*Kutipan Teks*:
****
Perisitiwa berdarah di
beberapa tempat merupakan petunjuk bagi tokoh Karo bahwa Belanda telah
mulai menginjak-injak kedaulatan rakyat Karo. Kecurigaan Garamata
demikian terbukti bahwa maksud kedatangan Belanda ke Tanah Karo adalah
menjajah seperti di Langkat. Garamata memastikan bahwa perang pasti
terjadi dan karena itu menugaskan beberapa orang ke Alas dan Gayo
memperoleh bantuan sebagaimana disepakati setahun lalu.
Batukarang Jatuh
Karena kedudukan musuh di Kabanjahe maka
disusun benteng pertahanan terdepan, yang merupakan garis pertahanan
sepanjang jalan Surbakti-Lingga Julu (Kabanjahe Selatan) dan sepanjang
jalan Kandibata-Kacaribu (Kabanjahe Barat) sedangkan pucuk pimpinan (Pos
Komando) Garamata berkedudukan di Beganding (Kabanjahe Tenggara) untuk
memudahkan pelaksanaan komando.
Ultimatum
Garamata kepada Guillaume yang sudah menduduki Kabanjahe untuk kedua
kalinya tidak mendapat tanggapan, bahkan mendatangkan marsuse Belanda
lebih banyak lagi. Serdadu pengawalnya sudah diperkuat lagi dari
sebelumnya.
****
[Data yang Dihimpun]

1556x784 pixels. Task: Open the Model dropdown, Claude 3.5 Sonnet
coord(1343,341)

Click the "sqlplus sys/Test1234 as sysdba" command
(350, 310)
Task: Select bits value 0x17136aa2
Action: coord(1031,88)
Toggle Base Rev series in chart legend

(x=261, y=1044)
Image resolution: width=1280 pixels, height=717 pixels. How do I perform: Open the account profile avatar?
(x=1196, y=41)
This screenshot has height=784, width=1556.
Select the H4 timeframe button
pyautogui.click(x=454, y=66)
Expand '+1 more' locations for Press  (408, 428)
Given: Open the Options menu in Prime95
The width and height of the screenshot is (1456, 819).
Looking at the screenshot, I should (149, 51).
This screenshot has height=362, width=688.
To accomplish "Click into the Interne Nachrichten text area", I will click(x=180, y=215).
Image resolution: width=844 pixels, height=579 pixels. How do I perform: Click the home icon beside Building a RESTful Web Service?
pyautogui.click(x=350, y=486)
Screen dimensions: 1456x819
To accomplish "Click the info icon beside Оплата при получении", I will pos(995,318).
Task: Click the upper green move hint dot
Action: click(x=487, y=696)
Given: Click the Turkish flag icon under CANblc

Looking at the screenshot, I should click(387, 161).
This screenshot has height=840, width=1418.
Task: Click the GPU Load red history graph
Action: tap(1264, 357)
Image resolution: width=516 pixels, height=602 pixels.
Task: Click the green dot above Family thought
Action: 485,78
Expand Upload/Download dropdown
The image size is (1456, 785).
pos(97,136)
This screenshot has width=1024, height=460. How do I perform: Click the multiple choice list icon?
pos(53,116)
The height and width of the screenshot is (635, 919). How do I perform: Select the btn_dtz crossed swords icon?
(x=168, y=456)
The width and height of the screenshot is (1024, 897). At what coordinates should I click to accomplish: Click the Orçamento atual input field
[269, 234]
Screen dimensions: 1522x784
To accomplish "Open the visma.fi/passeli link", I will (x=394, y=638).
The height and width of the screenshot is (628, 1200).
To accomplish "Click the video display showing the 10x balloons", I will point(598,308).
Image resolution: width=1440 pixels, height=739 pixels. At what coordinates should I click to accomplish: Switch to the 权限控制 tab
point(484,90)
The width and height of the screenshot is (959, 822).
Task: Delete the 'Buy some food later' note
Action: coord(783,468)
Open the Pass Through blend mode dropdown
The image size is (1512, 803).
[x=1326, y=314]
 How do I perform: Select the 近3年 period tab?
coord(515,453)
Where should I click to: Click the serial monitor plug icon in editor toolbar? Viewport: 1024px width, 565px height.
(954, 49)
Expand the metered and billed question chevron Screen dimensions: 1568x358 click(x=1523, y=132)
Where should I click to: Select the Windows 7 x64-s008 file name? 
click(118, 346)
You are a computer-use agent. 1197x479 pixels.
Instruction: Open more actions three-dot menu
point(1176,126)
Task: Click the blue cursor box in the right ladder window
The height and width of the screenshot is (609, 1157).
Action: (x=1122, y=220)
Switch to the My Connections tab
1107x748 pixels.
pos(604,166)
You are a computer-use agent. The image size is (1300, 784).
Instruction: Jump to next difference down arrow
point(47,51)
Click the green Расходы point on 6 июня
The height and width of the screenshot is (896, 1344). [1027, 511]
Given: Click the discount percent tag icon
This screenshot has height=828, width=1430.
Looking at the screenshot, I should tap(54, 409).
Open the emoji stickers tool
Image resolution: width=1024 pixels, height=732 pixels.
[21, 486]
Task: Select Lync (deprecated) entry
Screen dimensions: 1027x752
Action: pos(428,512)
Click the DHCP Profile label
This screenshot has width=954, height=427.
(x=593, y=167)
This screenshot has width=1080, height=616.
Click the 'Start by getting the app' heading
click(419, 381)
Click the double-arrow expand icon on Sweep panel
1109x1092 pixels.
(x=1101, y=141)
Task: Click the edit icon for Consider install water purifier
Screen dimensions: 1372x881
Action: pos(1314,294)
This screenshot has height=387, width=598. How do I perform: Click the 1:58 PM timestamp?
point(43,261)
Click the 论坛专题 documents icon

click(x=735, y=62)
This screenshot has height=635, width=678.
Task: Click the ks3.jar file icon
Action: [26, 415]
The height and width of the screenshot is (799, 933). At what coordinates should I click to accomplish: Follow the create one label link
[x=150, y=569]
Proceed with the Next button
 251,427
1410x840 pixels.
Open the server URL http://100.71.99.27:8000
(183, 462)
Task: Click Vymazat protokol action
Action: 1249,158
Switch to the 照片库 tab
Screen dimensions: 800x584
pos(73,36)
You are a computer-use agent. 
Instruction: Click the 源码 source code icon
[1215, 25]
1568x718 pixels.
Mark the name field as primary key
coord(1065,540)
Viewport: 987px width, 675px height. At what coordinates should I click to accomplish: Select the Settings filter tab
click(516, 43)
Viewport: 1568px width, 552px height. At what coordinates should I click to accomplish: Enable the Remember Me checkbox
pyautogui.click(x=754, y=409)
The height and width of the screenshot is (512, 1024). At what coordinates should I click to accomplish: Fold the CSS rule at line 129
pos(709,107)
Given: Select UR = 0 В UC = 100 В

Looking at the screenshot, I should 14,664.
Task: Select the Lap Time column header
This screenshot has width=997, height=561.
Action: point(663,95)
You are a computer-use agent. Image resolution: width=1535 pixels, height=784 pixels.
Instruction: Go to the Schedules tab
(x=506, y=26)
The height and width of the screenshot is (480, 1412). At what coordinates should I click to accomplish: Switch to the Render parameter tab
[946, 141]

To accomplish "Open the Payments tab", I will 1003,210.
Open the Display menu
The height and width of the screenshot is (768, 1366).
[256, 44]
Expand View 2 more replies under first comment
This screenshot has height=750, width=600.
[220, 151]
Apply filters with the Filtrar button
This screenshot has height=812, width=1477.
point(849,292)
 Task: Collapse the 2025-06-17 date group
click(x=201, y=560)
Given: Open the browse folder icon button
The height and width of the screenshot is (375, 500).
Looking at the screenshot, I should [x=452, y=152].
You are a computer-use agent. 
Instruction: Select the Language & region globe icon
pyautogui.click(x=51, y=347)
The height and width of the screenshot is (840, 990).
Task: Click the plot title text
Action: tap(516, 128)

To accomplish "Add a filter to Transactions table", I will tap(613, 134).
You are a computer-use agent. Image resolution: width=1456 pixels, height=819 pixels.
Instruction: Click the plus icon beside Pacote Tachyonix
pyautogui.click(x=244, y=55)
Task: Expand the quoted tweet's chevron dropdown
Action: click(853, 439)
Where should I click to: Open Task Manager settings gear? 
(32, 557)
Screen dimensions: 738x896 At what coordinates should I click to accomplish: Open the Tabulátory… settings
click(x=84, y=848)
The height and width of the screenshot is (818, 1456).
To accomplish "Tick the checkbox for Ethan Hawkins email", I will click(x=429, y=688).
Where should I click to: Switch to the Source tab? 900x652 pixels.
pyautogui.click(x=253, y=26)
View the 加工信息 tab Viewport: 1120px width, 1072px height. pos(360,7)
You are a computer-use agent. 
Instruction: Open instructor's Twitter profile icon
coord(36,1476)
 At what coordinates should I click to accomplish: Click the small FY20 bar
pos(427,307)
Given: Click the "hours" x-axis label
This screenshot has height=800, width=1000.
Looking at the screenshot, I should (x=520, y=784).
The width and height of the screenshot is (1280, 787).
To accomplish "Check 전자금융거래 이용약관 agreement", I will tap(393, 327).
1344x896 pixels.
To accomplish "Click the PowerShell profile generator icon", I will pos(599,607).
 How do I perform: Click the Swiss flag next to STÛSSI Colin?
****
*Tantangan A*:
Tulis ulang bagian kutipan tentang perlawanan Garamata mulai dari "Batukarang Jatuh" sampai ke "sebelumnya.", dengan mengganti "marsuse" menjadi "pasukan".
*Tantangan B*:
Menurut kutipan tentang perlawanan Garamata, di mana pucuk pimpinan (Pos Komando) Garamata berkedudukan?

*Jawaban Akhir A*:
Batukarang Jatuh
Karena kedudukan musuh di Kabanjahe maka
disusun benteng pertahanan terdepan, yang merupakan garis pertahanan
sepanjang jalan Surbakti-Lingga Julu (Kabanjahe Selatan) dan sepanjang
jalan Kandibata-Kacaribu (Kabanjahe Barat) sedangkan pucuk pimpinan (Pos
Komando) Garamata berkedudukan di Beganding (Kabanjahe Tenggara) untuk
memudahkan pelaksanaan komando.
Ultimatum
Garamata kepada Guillaume yang sudah menduduki Kabanjahe untuk kedua
kalinya tidak mendapat tanggapan, bahkan mendatangkan pasukan Belanda
lebih banyak lagi. Serdadu pengawalnya sudah diperkuat lagi dari
sebelumnya.

*Jawaban Akhir B*:
Di Beganding (Kabanjahe Tenggara).